Running example: H&M retail graph#
The three-table retail pattern below (customers, transactions, articles) is used previously in Introduction by Example and many Kumo examples. The scenario is inspired by the H&M personalized fashion recommendation dataset from RelBench (see the RelBench repository ).
Note
The fraud label and transaction_id primary key in the code below are illustrative.
Define the graph and two query strings:
import kumoai as kumo
from kumoai.trainer import ModelPlan, Trainer, TrainingJobResult
# connector = ... # Snowflake, S3, etc. — see :doc:`/get_started/introduction`
customers = kumo.Table(
source_table=connector.table("customers"),
primary_key="customer_id",
)
customers.infer_metadata()
articles = kumo.Table(
source_table=connector.table("articles"),
primary_key="article_id",
)
articles.infer_metadata()
transactions = kumo.Table(source_table=connector.table("transactions"))

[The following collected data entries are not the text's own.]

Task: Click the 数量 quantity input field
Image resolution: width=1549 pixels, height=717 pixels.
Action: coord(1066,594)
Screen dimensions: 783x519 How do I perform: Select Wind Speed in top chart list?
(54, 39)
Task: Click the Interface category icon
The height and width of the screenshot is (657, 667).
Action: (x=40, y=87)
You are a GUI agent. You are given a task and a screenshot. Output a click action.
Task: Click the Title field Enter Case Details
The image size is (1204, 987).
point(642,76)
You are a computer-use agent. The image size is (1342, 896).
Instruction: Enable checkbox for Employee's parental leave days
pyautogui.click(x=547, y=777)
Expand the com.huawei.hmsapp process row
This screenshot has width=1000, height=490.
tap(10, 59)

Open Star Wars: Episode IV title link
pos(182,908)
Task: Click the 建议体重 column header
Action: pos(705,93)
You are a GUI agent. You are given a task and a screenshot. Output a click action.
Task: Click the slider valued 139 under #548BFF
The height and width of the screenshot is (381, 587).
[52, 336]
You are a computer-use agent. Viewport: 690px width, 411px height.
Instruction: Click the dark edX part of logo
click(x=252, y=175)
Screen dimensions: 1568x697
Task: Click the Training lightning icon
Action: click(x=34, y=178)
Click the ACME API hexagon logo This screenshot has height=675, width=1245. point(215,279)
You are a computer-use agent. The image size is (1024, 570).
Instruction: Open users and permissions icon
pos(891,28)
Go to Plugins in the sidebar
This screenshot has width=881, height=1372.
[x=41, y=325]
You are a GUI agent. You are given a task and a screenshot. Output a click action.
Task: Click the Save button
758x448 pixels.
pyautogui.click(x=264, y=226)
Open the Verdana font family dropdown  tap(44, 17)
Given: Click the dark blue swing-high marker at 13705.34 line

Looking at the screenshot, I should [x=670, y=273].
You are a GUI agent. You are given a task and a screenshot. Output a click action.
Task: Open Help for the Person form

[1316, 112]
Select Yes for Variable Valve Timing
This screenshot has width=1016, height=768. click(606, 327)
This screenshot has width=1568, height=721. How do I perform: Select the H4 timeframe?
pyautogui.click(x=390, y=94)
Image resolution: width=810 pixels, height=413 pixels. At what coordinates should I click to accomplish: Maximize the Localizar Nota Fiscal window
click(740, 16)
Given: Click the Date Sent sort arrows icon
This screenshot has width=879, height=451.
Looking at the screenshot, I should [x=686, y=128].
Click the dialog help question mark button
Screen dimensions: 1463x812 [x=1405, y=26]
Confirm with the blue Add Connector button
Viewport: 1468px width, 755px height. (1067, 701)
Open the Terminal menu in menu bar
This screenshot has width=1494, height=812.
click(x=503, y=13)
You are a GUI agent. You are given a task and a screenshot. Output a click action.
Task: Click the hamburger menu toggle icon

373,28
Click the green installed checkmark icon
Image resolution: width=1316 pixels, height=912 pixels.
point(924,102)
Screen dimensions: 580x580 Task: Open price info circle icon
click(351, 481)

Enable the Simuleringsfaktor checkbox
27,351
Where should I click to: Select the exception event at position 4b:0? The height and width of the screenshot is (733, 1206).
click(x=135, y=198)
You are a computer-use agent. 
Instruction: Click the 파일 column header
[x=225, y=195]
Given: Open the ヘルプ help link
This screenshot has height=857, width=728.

transactions.infer_metadata()
graph = kumo.Graph({
"customers": customers,
"articles": articles,
"transactions": transactions,
})
graph.link("customers", "customer_id", "transactions")
graph.link("articles", "article_id", "transactions")
query_churn = (
"PREDICT COUNT(transactions.*, 0, 10, days) = 0 "
"FOR EACH customers.customer_id"
)
query_fraud = (
"PREDICT transactions.fraud = 1 "
"FOR EACH transactions.transaction_id"
)
pq_churn = kumo.PredictiveQuery(graph=graph, query=query_churn)
pq_fraud = kumo.PredictiveQuery(graph=graph, query=query_fraud)
Why two predictive queries?#
The graph above uses two PredictiveQuery objects on the same graph:
pq_churn— Trains the deep GNN on churn at the customer level (10-day activity). That job produces node embeddings you reuse when exporting artifacts for online serving.pq_fraud— Defines the serving task (fraud on each transaction) that the distilled model will score at low latency.
Distillation links the shallow model to the base embeddings so online predictions stay aligned with the deep model’s view of entities (e.g. customers).
End-to-end flow#
Train the base GNN with
pq_churn(churn oncustomers).Distill with
pq_fraud(fraud ontransactions) usingsuggest_distilled_model_plan(..., base_model_id=...)andDistillationTrainer.Batch-predict embeddings with
load()on the base job id, a prediction table frompq_churn, andoutput_typesincludingembeddings—export consumes this batch job.Export with
export_model():training_job_idis the distilled job,batch_prediction_job_idis that embedding job,output_pathis your bundle prefix (e.g. S3).Deploy and infer from the exported artifacts; managed hosting is set up through Kumo.
Step 1 — Train the base (deep) model on churn#
Use Trainer and fit() on
pq_churn’s training table and suggested model plan. Save base_job_id.
train_churn = pq_churn.generate_training_table()
model_plan_churn: ModelPlan = pq_churn.suggest_model_plan()
trainer = Trainer(graph, pq_churn, model_plan_churn)
result: TrainingJobResult = trainer.fit(train_churn, non_blocking=False)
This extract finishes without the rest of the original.